━━ Selected text ━━
UPDATED 5:30 pm: The Public Health Direction that defined ‘fully vaccinated’ as two weeks after the second vaccine dose only came into effect yesterday afternoon due to a “drafting error”, a spokesperson for ACT Health has confirmed.
According to the Government, some people who had travelled to a high-risk zone in either NSW or Victoria needed to quarantine as 14 days had not yet elapsed since their second dose of the vaccine.
But this 14-day lag was only officially added to the Public Health Direction yesterday (3 November).
According to a Health Direction that came into effect on Monday (1 November), people were considered fully vaccinated seven days after receiving both doses.
This was repealed when yesterday’s came into force.
Deputy Leader of the Opposition Giulia Jones has slammed the government for what she described as a “cover-up”.
“This is retrospective rule-making that results in people being unfairly asked to quarantine,” she said.
“Perfectly reasonable Canberrans who have checked the rules are having the rules changed under their feet.”
A spokesperson for ACT Health said several changes had to be made to the Public Health (COVID-19 Affected Areas) Emergency Direction 2021 (No. 11) yesterday, “including amending the definition of fully vaccinated to reflect the intended policy approach, amending the definition of a medical contraction certificate, as well as correcting some terminologies and typographical errors”.
The changes made to the Public Health Direction brought it into line with the advice provided on the exemption form, the spokesperson said.
━━━
━━ Information provided ━━
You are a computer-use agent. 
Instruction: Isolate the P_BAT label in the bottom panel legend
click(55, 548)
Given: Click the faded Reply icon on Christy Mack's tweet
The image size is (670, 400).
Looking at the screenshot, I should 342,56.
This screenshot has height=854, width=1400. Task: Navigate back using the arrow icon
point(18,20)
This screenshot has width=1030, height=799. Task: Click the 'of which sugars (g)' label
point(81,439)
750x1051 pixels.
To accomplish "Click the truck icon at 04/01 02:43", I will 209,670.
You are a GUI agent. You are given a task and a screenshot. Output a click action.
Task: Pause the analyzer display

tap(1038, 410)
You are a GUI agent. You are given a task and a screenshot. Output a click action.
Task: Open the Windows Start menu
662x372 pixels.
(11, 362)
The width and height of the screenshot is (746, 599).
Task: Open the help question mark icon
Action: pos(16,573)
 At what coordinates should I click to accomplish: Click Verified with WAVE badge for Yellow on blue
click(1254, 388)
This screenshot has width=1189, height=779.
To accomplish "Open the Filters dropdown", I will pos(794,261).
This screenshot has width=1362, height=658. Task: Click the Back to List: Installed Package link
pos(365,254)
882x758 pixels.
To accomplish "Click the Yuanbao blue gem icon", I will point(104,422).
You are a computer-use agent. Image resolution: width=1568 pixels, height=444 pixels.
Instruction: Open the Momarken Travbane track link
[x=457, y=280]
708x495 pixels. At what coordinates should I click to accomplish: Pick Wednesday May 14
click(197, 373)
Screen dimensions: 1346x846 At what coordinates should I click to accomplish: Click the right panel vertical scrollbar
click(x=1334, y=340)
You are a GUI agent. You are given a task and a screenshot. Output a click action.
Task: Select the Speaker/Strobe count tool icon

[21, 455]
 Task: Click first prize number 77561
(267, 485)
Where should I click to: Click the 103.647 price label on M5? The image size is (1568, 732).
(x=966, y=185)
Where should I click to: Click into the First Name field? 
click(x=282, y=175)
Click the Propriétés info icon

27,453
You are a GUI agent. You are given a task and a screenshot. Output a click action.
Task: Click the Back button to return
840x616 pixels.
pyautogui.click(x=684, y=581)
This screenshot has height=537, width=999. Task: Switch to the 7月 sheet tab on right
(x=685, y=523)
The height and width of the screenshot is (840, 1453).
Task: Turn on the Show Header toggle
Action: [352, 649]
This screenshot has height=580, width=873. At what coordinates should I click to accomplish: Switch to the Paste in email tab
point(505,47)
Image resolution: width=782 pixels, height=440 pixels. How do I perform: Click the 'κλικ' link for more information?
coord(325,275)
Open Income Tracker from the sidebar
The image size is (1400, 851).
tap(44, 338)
━━━
◆ **What you will do**:
1. According to the article about ACT Health's vaccination rules, how long after both doses was a person considered fully vaccinated under the Health Direction that took effect on 1 November?
2. Write a shorter version of the article's paragraph that begins "UPDATED 5:30 pm" and keep its main facts.

◆ **Answers given**:
1. Seven days.

2. An ACT Health spokesperson confirmed that, because of a "drafting error," the Public Health Direction defining "fully vaccinated" as two weeks after the second dose took effect only yesterday afternoon.